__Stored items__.
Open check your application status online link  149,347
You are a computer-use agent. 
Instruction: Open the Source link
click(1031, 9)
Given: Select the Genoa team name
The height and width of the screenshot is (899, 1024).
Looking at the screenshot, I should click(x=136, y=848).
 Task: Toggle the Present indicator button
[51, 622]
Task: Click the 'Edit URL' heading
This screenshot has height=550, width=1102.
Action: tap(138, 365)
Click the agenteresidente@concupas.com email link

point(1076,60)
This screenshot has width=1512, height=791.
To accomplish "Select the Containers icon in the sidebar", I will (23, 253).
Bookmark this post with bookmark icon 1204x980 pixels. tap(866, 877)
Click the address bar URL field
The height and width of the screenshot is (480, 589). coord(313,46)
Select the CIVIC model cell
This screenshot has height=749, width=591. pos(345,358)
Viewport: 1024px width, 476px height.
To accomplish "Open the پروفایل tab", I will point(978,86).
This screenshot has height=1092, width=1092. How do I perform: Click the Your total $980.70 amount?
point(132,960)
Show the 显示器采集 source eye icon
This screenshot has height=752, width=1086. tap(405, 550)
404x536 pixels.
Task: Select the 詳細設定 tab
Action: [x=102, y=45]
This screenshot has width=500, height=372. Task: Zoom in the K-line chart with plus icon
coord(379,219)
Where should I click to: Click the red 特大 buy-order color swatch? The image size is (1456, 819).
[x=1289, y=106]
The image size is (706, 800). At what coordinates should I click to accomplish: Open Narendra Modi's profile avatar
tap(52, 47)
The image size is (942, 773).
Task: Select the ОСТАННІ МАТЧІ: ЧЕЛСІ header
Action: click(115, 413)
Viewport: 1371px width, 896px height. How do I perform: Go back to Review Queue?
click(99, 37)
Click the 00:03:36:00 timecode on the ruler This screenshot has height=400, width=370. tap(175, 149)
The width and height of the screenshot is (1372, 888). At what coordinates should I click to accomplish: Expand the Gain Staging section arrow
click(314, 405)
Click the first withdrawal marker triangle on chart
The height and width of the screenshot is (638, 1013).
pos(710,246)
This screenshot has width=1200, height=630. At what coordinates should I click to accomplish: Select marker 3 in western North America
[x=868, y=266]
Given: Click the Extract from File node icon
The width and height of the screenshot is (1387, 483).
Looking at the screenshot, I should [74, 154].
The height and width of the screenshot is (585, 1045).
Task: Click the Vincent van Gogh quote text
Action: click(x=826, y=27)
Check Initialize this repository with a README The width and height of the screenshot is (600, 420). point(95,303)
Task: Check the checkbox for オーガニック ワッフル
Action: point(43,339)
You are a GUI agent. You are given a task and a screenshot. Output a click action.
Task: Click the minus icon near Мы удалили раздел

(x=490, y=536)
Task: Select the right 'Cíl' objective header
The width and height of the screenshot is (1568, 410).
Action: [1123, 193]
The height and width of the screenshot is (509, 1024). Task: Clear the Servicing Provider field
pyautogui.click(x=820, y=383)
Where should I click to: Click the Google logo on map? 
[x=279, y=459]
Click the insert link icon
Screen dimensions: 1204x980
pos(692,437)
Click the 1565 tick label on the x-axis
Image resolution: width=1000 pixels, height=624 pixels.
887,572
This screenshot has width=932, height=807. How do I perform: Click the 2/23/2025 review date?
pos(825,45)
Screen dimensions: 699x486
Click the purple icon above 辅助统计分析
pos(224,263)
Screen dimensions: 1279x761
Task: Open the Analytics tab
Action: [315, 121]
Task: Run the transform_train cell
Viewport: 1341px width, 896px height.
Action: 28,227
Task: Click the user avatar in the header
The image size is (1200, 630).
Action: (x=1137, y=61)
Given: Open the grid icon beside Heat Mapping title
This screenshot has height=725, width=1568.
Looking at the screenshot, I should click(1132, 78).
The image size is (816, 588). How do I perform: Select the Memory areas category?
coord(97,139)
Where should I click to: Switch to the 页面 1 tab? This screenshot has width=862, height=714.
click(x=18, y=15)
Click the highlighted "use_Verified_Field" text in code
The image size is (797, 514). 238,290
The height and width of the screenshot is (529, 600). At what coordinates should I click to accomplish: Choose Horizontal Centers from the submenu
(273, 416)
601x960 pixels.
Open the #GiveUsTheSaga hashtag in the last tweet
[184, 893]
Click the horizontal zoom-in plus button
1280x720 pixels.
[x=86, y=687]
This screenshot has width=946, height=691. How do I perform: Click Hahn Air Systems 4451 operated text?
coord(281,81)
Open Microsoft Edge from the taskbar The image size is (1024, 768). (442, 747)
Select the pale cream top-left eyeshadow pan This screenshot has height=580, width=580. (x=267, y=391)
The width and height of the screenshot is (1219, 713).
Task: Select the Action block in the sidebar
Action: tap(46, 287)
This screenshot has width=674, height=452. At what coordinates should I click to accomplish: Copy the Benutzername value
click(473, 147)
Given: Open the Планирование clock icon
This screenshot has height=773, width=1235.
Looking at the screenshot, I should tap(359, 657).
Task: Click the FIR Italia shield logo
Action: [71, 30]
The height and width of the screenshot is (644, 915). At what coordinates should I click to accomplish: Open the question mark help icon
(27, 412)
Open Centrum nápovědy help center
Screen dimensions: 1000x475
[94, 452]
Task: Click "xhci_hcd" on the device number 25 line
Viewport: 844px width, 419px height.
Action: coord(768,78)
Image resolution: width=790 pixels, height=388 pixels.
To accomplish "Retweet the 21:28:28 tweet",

__REQUIRED WORK__. Copy every line of the data that holds the string "will".

__ANSWER TO THIS EXERCISE__.
To accomplish "Select the Containers icon in the sidebar", I will (23, 253).
To accomplish "Open the پروفایل tab", I will point(978,86).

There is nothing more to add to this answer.